Exercise aim. Repeat the lines below exactly as written, please, from the line with "You are a GUI" to the line with "Milion+ Entertainment (562, 1534)", both lines included, and no others.
======== Exercise data ========
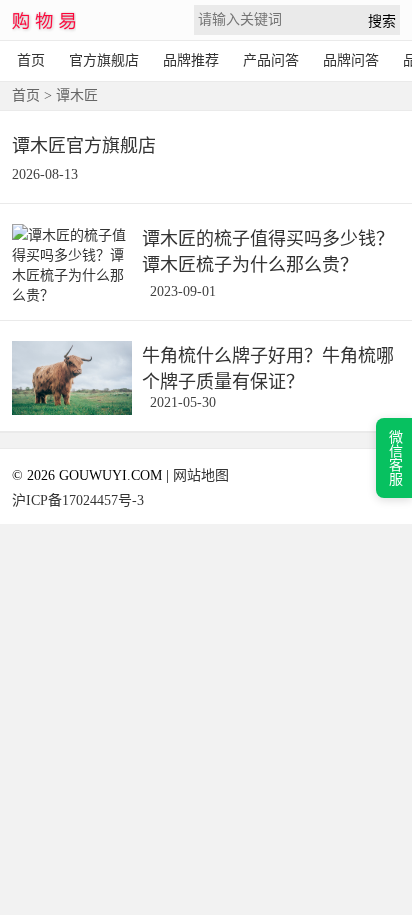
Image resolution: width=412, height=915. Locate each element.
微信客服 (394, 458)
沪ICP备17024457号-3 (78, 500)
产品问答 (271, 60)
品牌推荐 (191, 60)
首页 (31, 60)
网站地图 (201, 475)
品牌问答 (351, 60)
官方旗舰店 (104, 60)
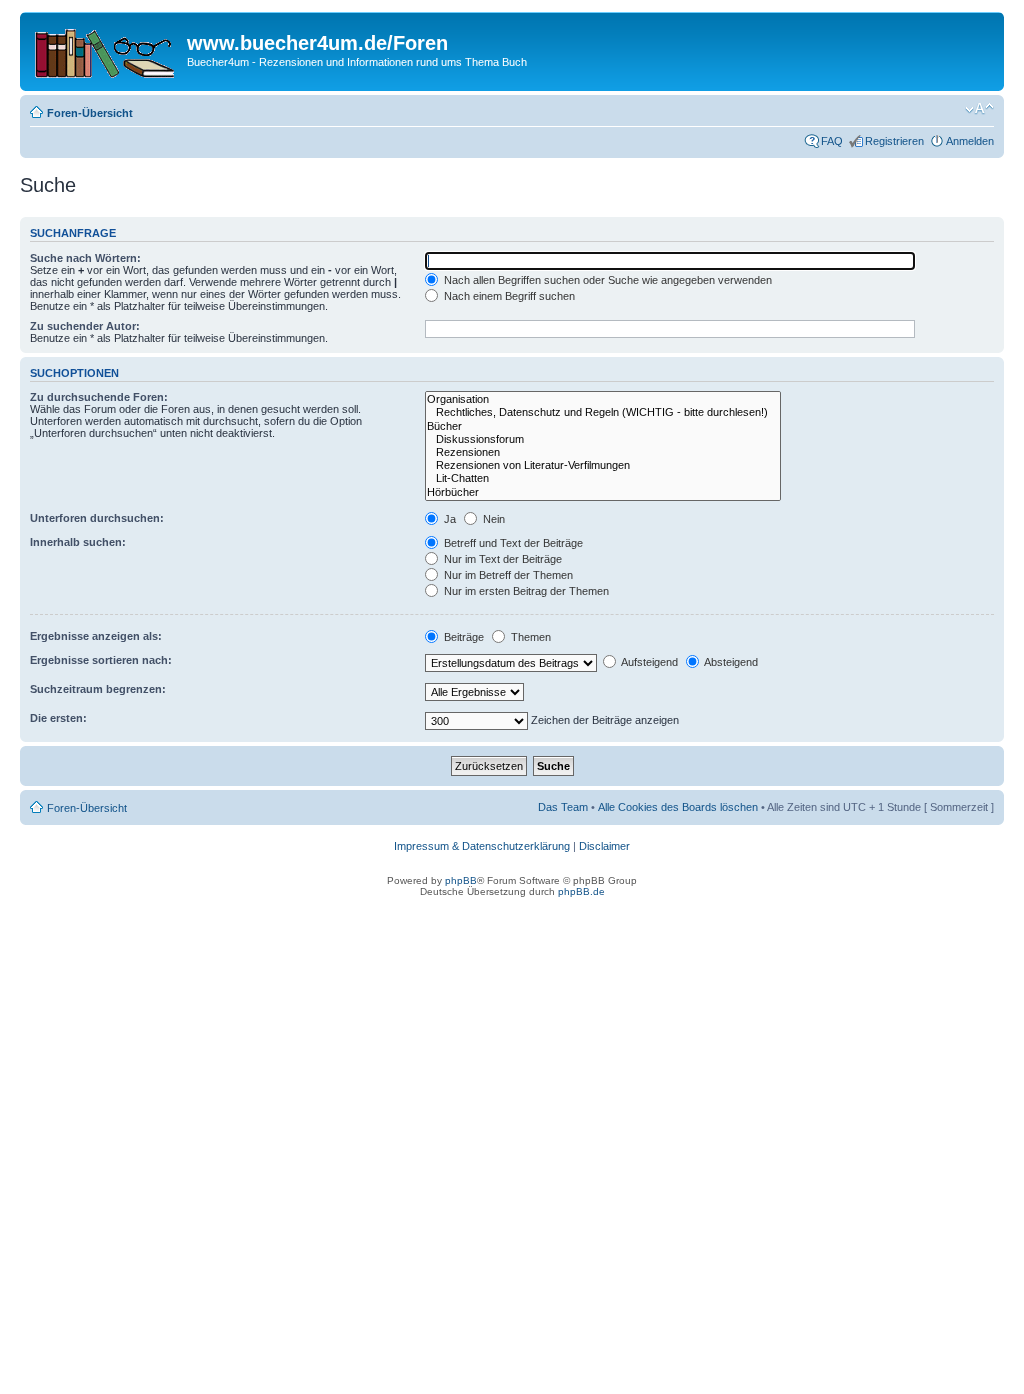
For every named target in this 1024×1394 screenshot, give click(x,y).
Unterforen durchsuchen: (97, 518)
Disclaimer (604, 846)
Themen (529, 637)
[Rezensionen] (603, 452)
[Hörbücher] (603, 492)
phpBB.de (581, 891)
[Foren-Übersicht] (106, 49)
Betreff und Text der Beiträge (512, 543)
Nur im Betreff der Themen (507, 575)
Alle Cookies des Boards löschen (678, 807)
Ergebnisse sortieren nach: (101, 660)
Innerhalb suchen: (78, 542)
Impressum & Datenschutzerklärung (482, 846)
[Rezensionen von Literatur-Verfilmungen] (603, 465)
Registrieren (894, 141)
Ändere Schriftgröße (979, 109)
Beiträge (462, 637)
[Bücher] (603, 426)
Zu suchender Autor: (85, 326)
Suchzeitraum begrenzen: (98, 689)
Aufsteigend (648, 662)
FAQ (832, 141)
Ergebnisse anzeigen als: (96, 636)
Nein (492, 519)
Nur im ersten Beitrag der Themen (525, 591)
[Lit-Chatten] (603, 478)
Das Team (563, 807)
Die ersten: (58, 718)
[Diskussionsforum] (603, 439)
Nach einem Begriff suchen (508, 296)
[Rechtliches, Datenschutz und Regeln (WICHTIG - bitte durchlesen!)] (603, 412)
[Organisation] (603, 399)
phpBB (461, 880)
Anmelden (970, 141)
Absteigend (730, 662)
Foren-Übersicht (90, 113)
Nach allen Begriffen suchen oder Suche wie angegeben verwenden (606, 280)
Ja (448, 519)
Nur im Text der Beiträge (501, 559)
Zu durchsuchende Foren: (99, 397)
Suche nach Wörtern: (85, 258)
========
======== Exercise data ========
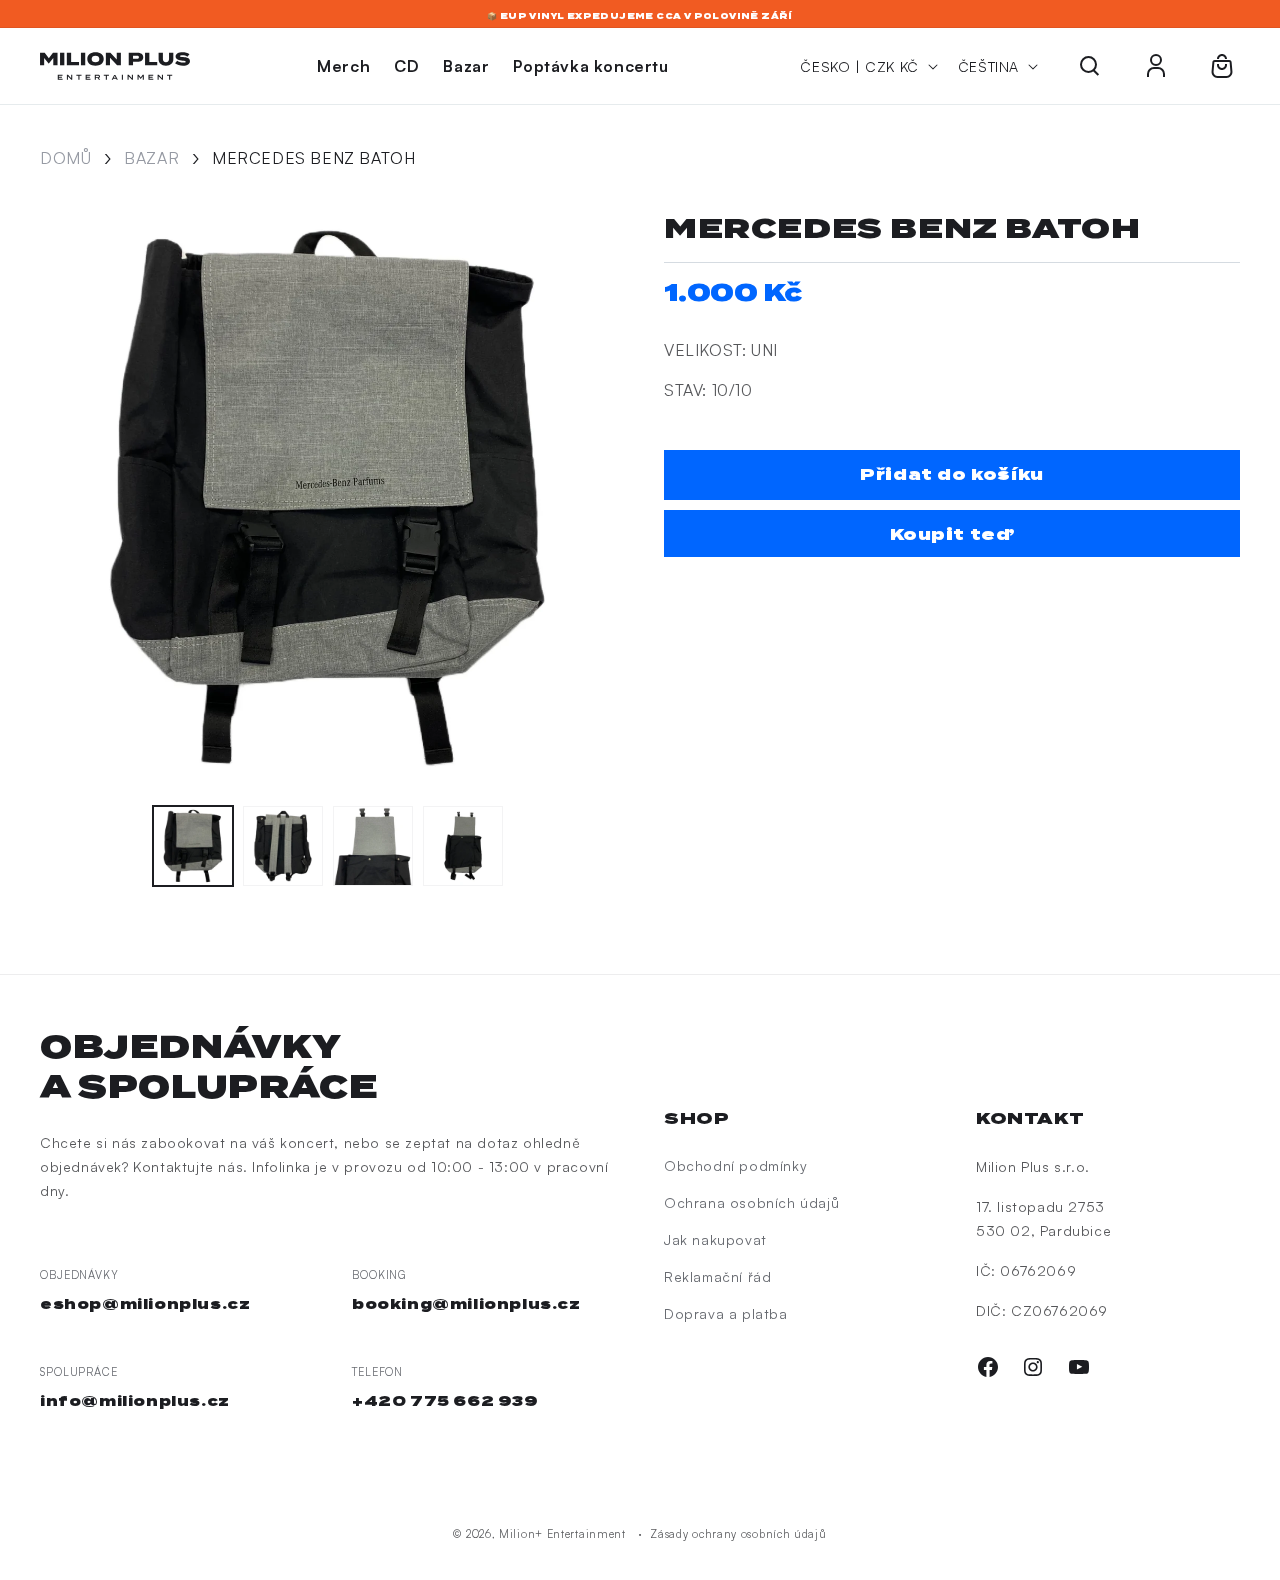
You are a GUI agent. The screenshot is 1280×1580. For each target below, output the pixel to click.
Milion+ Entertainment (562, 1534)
========
Result.
You are a GUI agent. The screenshot is 1280×1580. For each target below, output the pixel to click.
Milion+ Entertainment (562, 1534)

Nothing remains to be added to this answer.